McCain's interview starts to look really good when you put it next to Obama and Hillary's interviews.
 
That's the definition of a Libertatian. Punish crime where there is a victim, but not where there isn't a victim.

I'm not a Libertarian, although there are things attractive to me about the Libertarian ideas. The big problem for me comes down to defining victim in this statement. A lot of Libertarians I run across seem to feel that the victim needs to be a precisely identifiable person or set of people and that the harm done needs to be a concrete use of force.

I, however, feel that there are some cases where merely putting someone at risk of harm should be a crime. I also feel that there are legitimate instances of crimes against society as a whole. Unfortunately this kind of stuff usually gets down into discussions about morals and the Libertarians balk at "having my morals forced on them".

The actual Libertarian platform to me is a little more reasonable in my views:

Principle: Government exists to protect the rights of every individual including life, liberty and property. Criminal laws should be limited to violation of the rights of others through force or fraud, or deliberate actions that place others involuntarily at significant risk of harm. Individuals retain the right to voluntarily assume risk of harm to themselves in the exercise of free choice.

http://www.lp.org/issues/platform_all.shtml

I like the inclusion of not only force, but also fraud, and the "risk of harm" part makes this a lot more palatable to me than what I seem to hear from individual Libertarians. Of course, qualifying it as "significant risk of harm" opens it up to all kinds of vagueness of interpretation.

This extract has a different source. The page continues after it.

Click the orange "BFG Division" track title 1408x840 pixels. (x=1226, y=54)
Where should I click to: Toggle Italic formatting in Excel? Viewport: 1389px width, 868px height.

For example, how to Libertarians feel about espionage? Suppose an individual sells stolen plans for a weapons system to another nation? Is he simply guilting of misappropriating intellectial property, a property rights violation? Or has he put the entire country at "significant risk of harm"? What if the other nation never uses the plans and so no one is actually at risk? What if he actually sells them to a double-agent so they never really fall into enemy hands? Was anyone really at risk then? Doesn't his intention count for something?